Coring is binary (sort of) and it is also in competition with the control, prosperity and cultural integration as a metric for province integration so it feels very inorganic compared to those.
 
I think they should get rid of the core system entirely. Control and prosperity are a completely adequate replacement for that. Coring was an abstraction but control is a reality dictated by where your capital and how much government buildings and crown power. There's no need to keep the abstraction anymore, it's just a left over from EU4.
I think a cultural homeland makes sense in a post Enlightenment world, but EU5 is at a quasi medieval world and it wasn't uncommon for a nascent state to conquer wildly and resettle to newly acquired land, like Russia moving and founding Saint-Petersburg or the Mongols and Jurchen moving their capital to China. A history of ownership would be more than enough to be able to claim a CB.
Coring is binary (sort of) and it is also in competition with the control, prosperity and cultural integration as a metric for province integration so it feels very inorganic compared to those.
Coring is just another step towards the goal of the player to get the most out of their provinces, and I think it's important from a gameplay perspective to make that an involved process. Removing or significantly streamlining any one of them (integrating, coring, converting, etc.) would, I think, make the game less interesting.


https://forum.paradoxplaza.com/forum/developer-diary/tinto-talks-110-27th-of-may-2026.1925159/
Production buildings were one of the most-discussed balance issues post-launch: building was almost always profitable, which removed the decision-making that should exist around investment. Default Profit margins have been dramatically reduced across the board.
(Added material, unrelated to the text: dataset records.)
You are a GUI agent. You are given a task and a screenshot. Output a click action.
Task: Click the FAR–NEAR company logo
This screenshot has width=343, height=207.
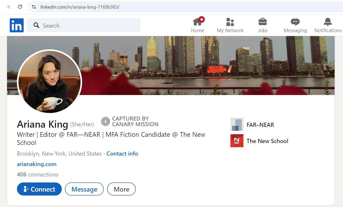(237, 124)
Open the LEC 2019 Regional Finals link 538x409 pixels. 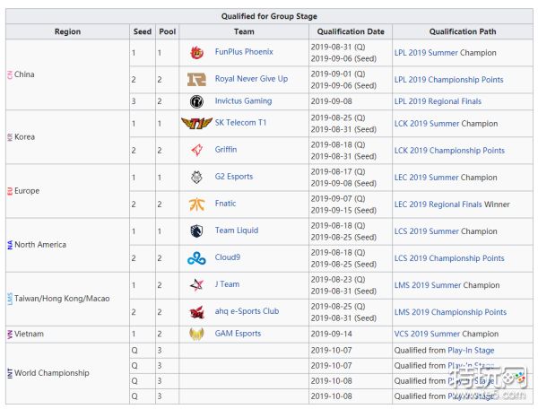[x=438, y=205]
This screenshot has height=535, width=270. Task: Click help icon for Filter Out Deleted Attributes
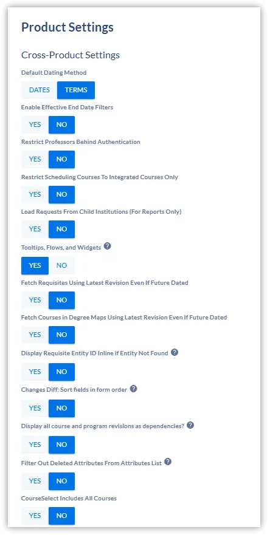[168, 462]
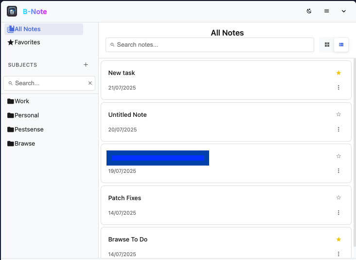
Task: Clear the subjects search field
Action: (x=90, y=83)
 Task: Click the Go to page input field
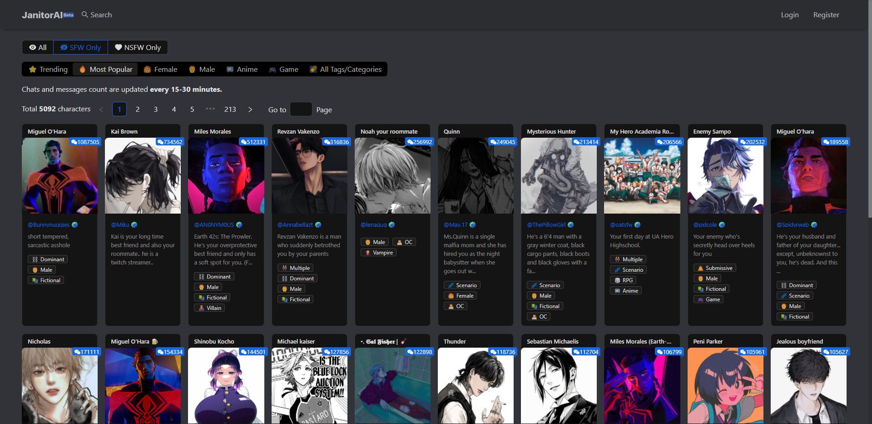point(301,110)
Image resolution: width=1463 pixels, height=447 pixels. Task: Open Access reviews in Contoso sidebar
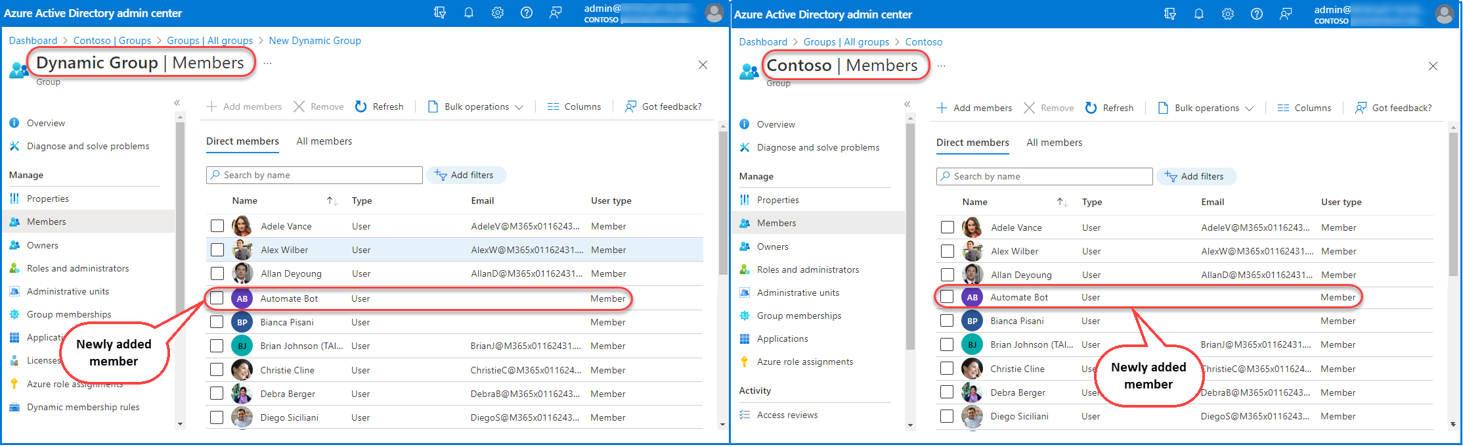click(787, 415)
Guilds now target 20% profit, workshops 25%, manufactories 30%, and mills 35%, down from values that were in some cases two to four times higher. Building is now a genuine investment decision: you need the right inputs available and priced well for it to pay off. Over 200 production method input amounts were recalibrated to hit these targets precisely. The practical upside is that efficiency modifiers now feel meaningful: a 5% production efficiency bonus represents a substantial share of your total margin rather than a rounding error on an already-fat profit.
A new dev diary for EU5 came out, and, in my opinion, this is the most consequential proposed change from it. I think making it take longer for a country's economy to reach escape velocity is a good thing, and I like the direction Paradox is taking the game for the most part.
 
I think a cultural homeland makes sense in a post Enlightenment world, but EU5 is at a quasi medieval world and it wasn't uncommon for a nascent state to conquer wildly and resettle to newly acquired land, like Russia moving and founding Saint-Petersburg or the Mongols and Jurchen moving their capital to China.
Sure, but like I said it can be built on; just make the idea of a cultural homeland or the like modular. Yeah, the Turks have a cultural homeland in Anatolia now, if they get Constantinople that can extend into Thrace - or if they lose Anatolia, get pushed back into its highlands.

As it stands right now it's still way to easy for states to wipe out regional identities and dialects, let alone distinct cultures and ethnicities. Before 1.2 the most common outcome of Greece was a cultural genocide in Frankokratia.